#### What to do
Report back every line from the entries below in which the word "label" occurs.

(Stored data)
------------------------------------------------------------

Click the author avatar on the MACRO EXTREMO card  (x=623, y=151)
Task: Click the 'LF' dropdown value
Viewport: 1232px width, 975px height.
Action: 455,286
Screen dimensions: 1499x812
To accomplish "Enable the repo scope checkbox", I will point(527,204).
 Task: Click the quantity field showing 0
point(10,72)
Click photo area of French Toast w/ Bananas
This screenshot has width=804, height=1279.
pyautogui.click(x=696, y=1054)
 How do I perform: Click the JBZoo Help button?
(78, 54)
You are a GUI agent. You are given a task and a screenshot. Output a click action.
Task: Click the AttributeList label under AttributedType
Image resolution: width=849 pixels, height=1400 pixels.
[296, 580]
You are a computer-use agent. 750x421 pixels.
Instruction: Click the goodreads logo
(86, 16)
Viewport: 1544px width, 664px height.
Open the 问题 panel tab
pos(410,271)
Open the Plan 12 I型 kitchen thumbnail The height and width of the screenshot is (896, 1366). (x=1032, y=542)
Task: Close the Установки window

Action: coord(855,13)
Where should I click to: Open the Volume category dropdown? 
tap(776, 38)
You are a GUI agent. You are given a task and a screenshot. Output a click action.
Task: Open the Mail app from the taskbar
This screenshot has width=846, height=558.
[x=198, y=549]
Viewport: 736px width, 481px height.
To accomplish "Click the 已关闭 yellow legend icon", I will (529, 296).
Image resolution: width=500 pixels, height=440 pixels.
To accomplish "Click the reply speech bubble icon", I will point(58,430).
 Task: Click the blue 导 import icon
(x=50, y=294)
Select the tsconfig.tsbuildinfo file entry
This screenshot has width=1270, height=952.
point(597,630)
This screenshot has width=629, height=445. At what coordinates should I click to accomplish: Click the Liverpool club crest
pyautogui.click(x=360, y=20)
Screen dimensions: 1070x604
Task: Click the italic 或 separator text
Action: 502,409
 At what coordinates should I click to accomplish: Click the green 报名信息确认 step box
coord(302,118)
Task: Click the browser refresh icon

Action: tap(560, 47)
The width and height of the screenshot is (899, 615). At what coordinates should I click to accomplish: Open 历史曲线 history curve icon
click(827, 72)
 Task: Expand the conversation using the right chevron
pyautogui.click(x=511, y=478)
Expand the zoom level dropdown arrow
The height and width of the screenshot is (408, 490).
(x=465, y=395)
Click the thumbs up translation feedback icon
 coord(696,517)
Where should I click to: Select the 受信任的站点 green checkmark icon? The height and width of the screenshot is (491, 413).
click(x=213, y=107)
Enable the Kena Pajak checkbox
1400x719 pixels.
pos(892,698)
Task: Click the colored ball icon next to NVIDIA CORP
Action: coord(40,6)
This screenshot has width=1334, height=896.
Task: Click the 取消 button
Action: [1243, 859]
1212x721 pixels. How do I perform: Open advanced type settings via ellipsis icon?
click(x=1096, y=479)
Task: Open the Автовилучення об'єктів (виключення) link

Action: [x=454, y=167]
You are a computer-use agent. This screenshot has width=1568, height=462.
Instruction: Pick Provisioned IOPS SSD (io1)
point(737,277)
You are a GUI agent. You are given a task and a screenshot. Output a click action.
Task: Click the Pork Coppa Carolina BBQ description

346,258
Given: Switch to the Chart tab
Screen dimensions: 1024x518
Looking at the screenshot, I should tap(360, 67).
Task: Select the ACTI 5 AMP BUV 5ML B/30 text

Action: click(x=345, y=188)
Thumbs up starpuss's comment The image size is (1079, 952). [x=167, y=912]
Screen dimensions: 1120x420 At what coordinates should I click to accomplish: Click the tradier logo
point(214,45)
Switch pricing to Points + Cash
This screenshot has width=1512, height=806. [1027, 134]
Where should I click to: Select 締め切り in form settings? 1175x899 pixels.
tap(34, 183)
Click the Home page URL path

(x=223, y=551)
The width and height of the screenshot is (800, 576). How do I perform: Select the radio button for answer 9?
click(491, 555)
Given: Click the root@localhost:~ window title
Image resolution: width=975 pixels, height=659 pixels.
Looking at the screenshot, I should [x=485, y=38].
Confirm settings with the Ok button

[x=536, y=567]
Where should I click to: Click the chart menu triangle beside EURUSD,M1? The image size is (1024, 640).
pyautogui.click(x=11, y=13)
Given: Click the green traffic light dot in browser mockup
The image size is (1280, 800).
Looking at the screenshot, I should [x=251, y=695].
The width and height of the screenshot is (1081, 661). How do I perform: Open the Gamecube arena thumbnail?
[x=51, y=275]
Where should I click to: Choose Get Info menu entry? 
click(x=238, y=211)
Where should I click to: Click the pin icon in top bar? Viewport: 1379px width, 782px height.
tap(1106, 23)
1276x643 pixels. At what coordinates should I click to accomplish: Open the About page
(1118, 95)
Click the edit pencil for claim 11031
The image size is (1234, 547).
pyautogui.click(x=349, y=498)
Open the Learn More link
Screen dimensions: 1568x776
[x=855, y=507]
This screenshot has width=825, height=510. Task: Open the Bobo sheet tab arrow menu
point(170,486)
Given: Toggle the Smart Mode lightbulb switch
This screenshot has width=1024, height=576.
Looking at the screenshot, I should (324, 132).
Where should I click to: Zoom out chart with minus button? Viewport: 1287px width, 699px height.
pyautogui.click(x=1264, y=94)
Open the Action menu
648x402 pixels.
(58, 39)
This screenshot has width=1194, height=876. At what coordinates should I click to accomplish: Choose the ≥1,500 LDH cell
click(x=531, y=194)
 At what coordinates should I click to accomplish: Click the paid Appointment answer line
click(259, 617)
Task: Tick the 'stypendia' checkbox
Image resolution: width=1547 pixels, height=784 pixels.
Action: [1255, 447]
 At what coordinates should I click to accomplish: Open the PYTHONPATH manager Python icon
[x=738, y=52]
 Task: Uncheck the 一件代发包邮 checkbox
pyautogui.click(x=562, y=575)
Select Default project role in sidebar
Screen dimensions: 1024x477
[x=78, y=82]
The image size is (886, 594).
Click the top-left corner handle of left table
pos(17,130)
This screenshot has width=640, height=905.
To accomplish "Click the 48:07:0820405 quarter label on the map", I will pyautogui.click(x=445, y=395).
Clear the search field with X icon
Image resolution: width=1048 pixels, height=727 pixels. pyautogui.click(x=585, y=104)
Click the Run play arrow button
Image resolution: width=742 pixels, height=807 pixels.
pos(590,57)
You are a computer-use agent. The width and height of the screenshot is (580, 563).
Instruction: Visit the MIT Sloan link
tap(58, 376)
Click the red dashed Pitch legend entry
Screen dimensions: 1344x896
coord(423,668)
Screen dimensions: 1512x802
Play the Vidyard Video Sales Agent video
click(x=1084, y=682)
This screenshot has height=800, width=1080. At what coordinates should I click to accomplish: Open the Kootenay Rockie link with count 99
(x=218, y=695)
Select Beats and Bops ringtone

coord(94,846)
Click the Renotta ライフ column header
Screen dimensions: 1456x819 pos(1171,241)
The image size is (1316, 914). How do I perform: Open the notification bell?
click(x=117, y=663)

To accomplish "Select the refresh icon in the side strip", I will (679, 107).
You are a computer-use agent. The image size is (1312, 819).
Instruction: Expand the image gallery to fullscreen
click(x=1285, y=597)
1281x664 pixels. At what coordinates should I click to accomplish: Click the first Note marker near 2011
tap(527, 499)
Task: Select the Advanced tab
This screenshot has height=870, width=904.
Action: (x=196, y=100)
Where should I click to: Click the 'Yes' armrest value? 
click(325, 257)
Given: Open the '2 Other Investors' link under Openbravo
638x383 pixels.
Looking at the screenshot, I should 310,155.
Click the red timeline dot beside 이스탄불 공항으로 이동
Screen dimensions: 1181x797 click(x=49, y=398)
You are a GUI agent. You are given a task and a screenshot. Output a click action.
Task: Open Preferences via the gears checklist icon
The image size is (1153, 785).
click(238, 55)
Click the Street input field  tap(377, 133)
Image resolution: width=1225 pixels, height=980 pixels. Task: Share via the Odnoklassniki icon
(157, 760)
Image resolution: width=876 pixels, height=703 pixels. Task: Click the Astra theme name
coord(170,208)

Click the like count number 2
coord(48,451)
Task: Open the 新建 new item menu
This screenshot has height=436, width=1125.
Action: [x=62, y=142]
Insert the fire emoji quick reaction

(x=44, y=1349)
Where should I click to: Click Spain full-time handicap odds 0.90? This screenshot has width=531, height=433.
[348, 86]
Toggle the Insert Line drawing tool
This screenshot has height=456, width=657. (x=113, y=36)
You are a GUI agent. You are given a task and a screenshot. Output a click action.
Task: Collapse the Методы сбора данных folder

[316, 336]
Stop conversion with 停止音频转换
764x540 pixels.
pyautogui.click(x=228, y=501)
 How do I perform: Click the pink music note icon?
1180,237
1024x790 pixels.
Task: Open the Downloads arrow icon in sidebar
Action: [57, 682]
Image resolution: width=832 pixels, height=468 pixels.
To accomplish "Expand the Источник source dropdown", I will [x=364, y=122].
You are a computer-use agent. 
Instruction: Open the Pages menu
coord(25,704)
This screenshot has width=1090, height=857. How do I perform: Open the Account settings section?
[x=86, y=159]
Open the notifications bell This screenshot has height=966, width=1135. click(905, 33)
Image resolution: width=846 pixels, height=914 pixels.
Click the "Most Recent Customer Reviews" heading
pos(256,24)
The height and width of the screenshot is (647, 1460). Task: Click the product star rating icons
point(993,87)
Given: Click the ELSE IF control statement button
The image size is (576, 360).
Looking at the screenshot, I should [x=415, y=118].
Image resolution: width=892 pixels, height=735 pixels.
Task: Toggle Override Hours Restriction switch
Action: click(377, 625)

------------------------------------------------------------

#### Exercise answer
Task: Click the AttributeList label under AttributedType
To accomplish "Click the 48:07:0820405 quarter label on the map", I will pyautogui.click(x=445, y=395).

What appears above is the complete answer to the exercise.